Task description
One exact copy of the listing, minus the images, is the required answer.

Source material Start Marker

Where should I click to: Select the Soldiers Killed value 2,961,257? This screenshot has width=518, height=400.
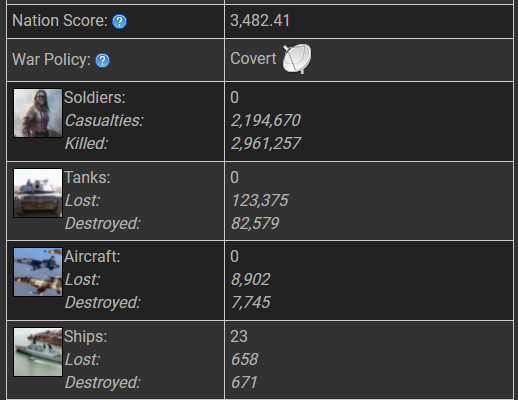[266, 143]
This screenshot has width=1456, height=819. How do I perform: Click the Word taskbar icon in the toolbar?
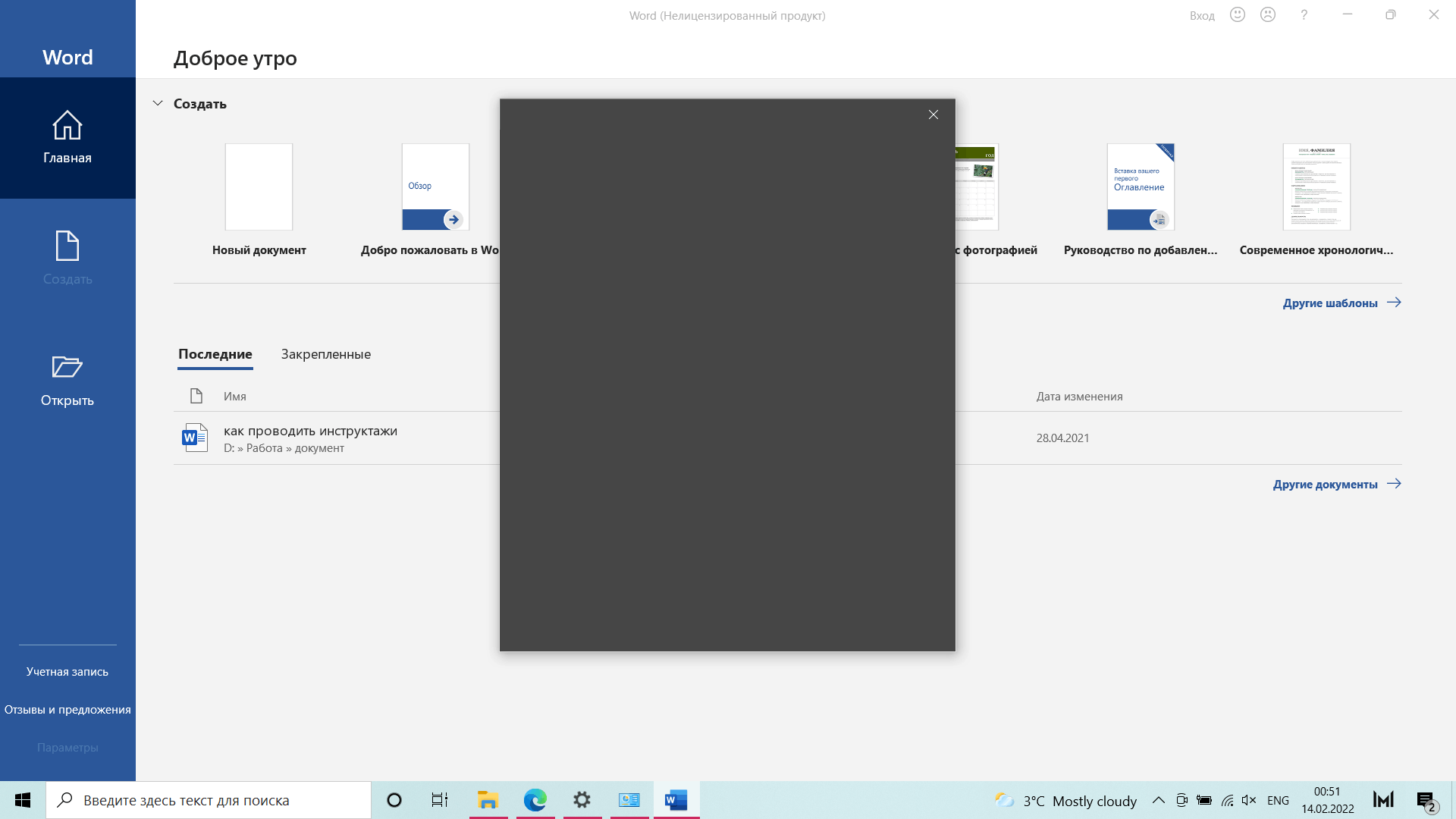(676, 799)
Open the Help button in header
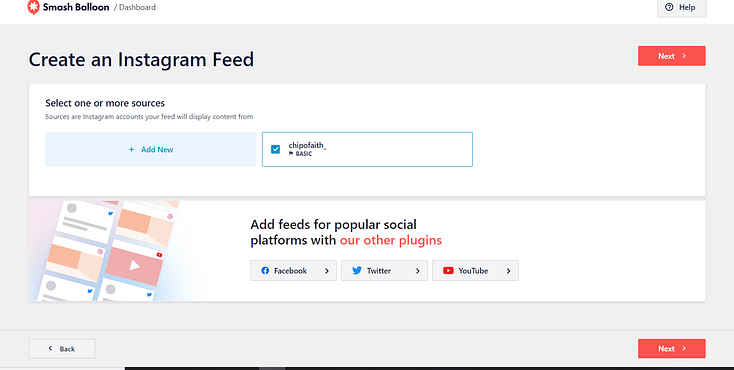 [682, 7]
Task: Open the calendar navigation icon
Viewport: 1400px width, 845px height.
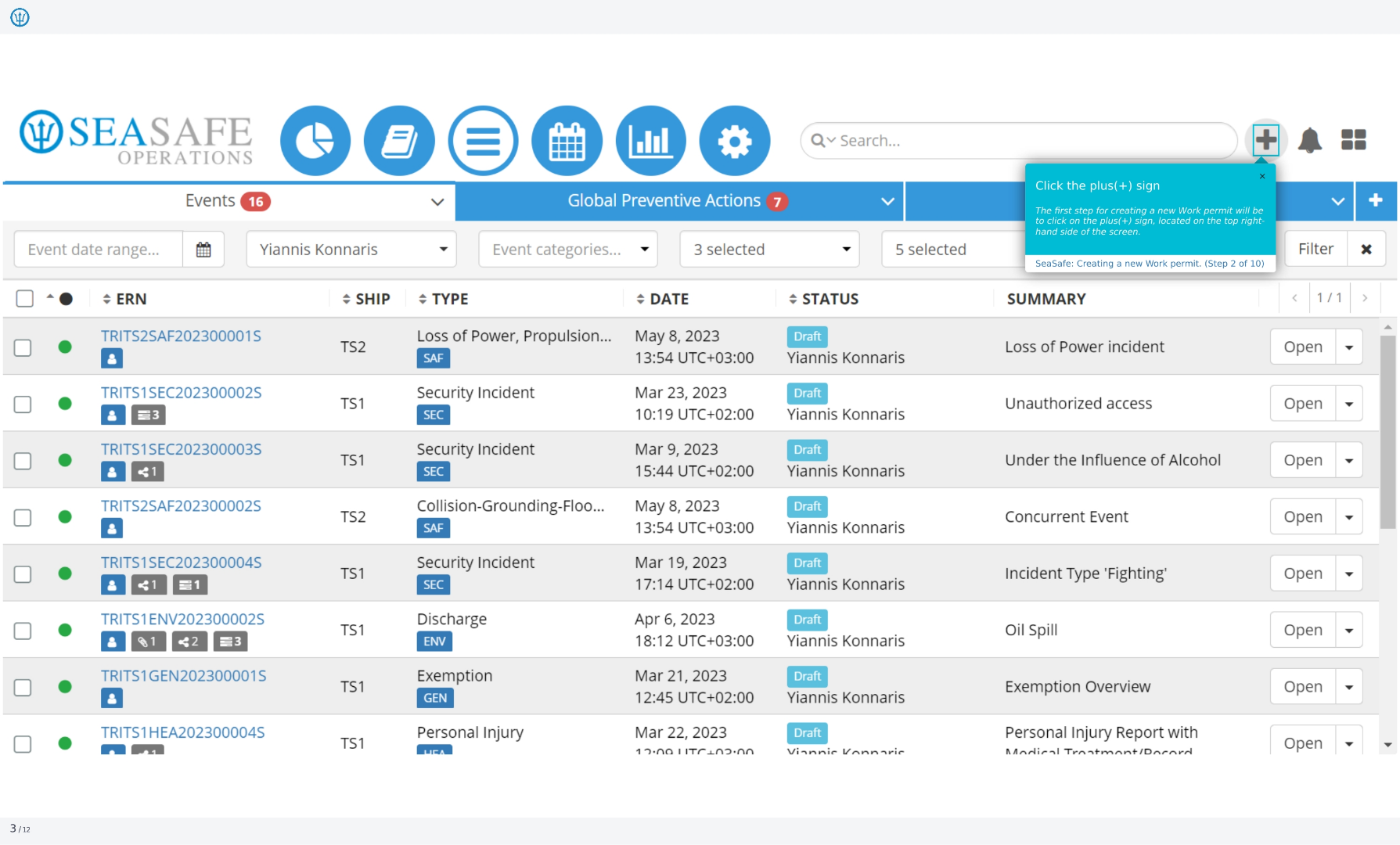Action: 567,141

Source material End Marker

Answer for this exercise
Where should I click to: Select the Soldiers Killed value 2,961,257? This screenshot has width=518, height=400.
[266, 143]
This screenshot has width=1456, height=819. How do I perform: Click the Word taskbar icon in the toolbar?
(676, 799)
Open the Help button in header
 [682, 7]
Task: Open the calendar navigation icon
Viewport: 1400px width, 845px height.
Action: 567,141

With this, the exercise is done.